» **WHAT TO WORK ON**
Make an exact copy of the lines from the one holding "Viewport: 673px width, 702px height." through the end of the entries below, both ends kept, and of nothing else. Exclude pictures.

» **DATA SHOWN**
● ● ● ● ● ● ●
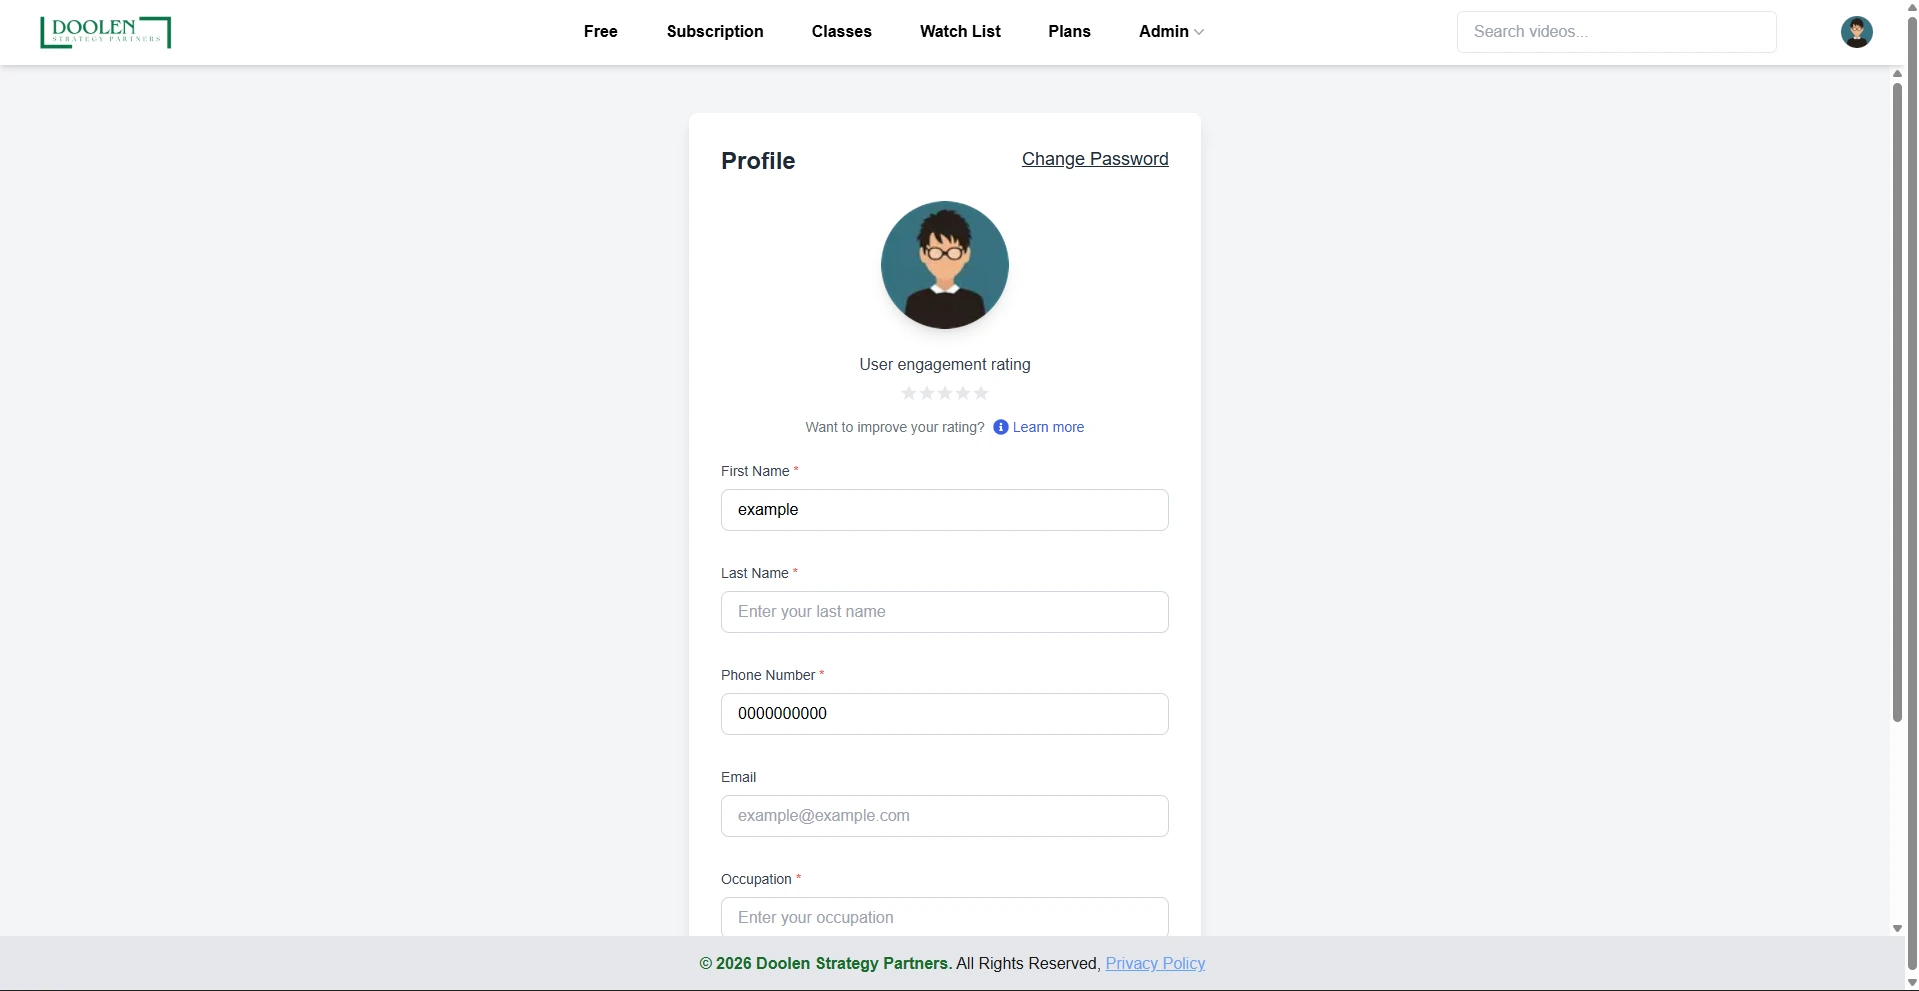
Task: Open the Classes navigation item
Action: 841,32

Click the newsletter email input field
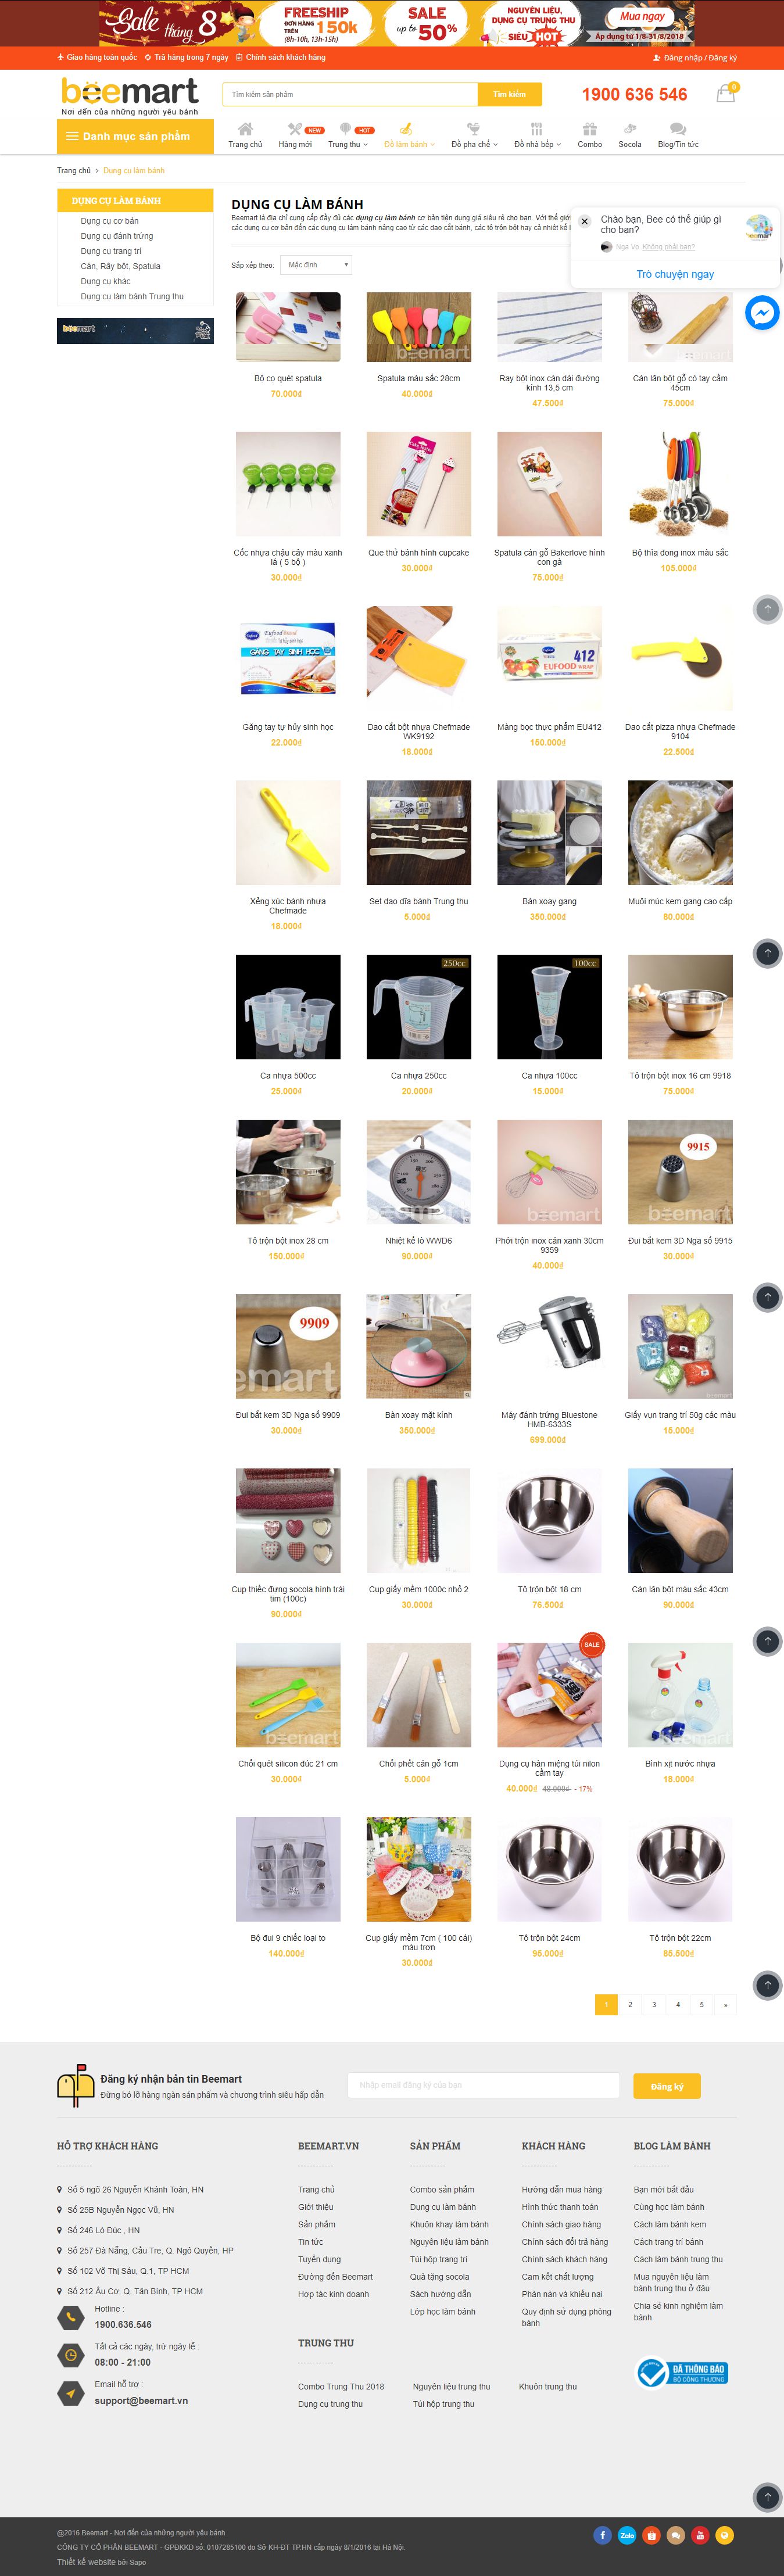coord(484,2085)
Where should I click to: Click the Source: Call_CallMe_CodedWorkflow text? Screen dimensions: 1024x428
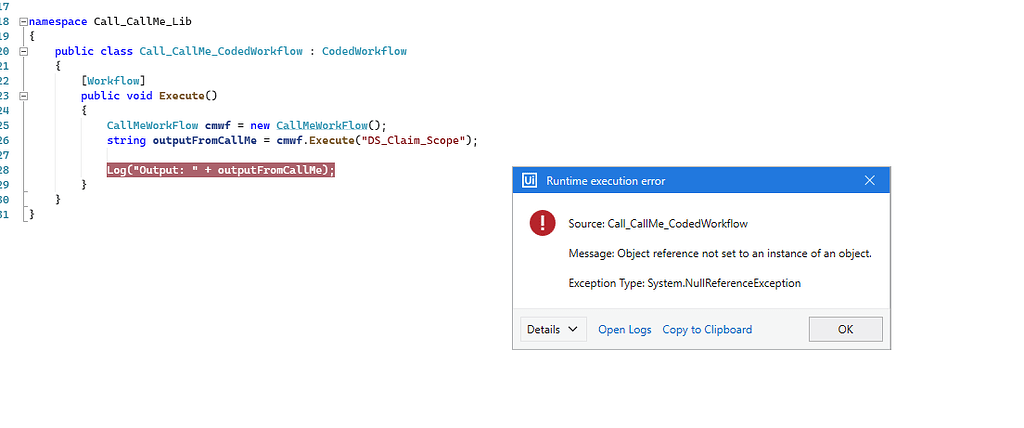tap(657, 223)
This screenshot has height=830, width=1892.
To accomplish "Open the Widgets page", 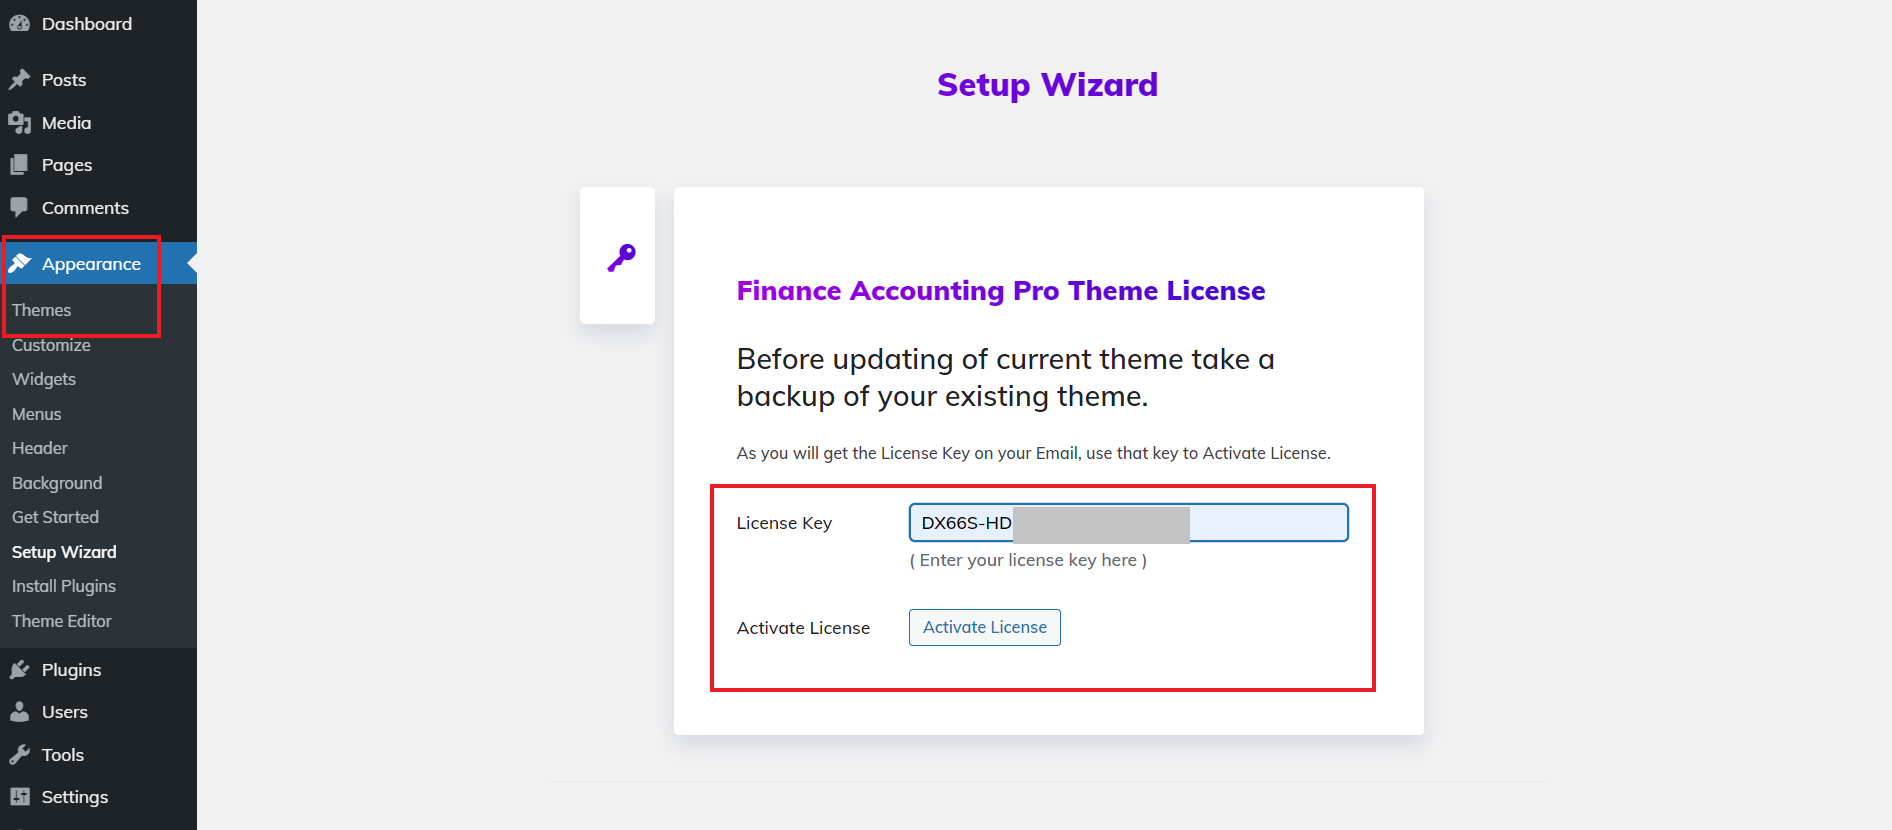I will (43, 379).
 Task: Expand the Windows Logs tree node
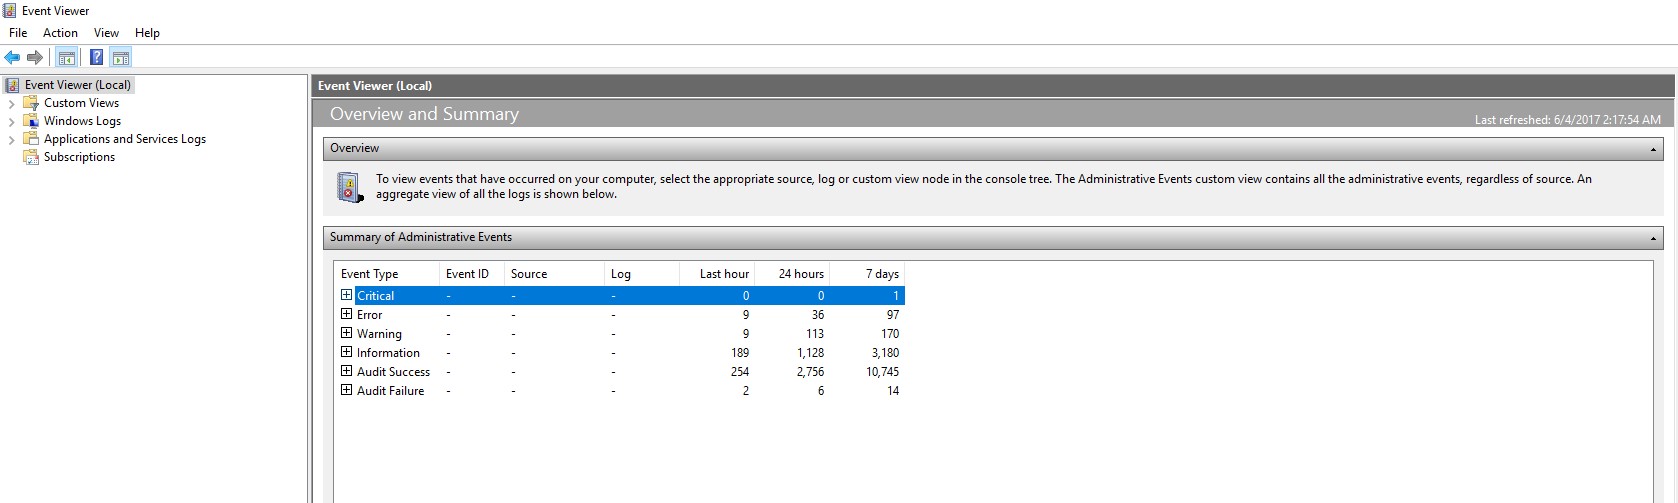(x=11, y=122)
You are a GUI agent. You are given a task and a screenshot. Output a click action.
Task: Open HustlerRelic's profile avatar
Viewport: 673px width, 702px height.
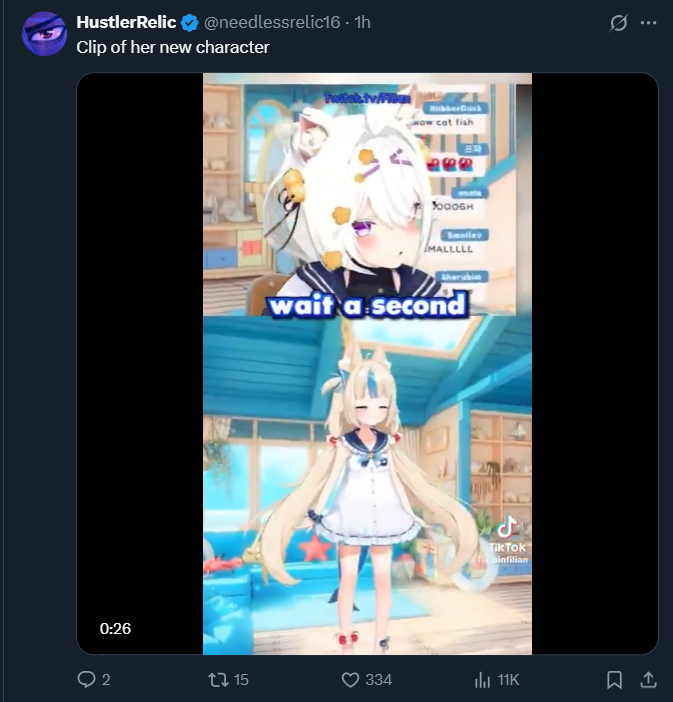click(x=44, y=34)
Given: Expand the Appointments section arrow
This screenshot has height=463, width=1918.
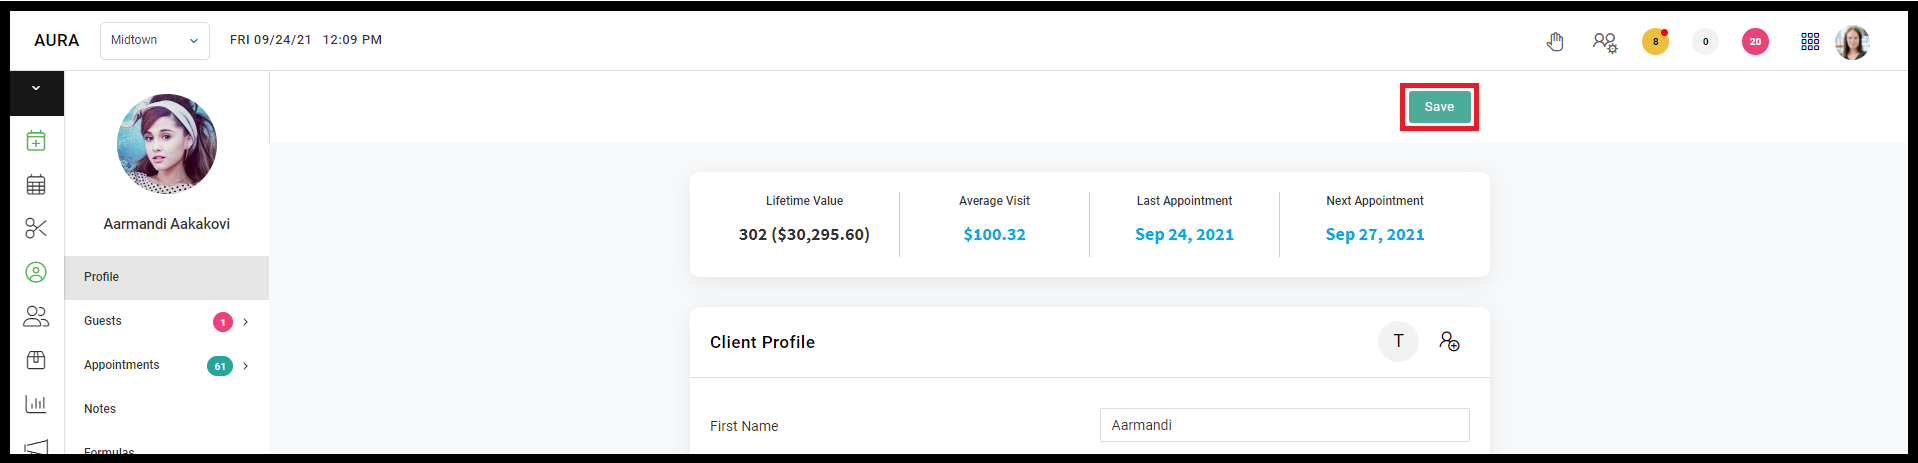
● ● ● ● ● ● ●
» **SOLUTION TO THIS TASK**
Viewport: 673px width, 702px height.
click(x=44, y=34)
Given: Expand the Appointments section arrow
This screenshot has height=463, width=1918.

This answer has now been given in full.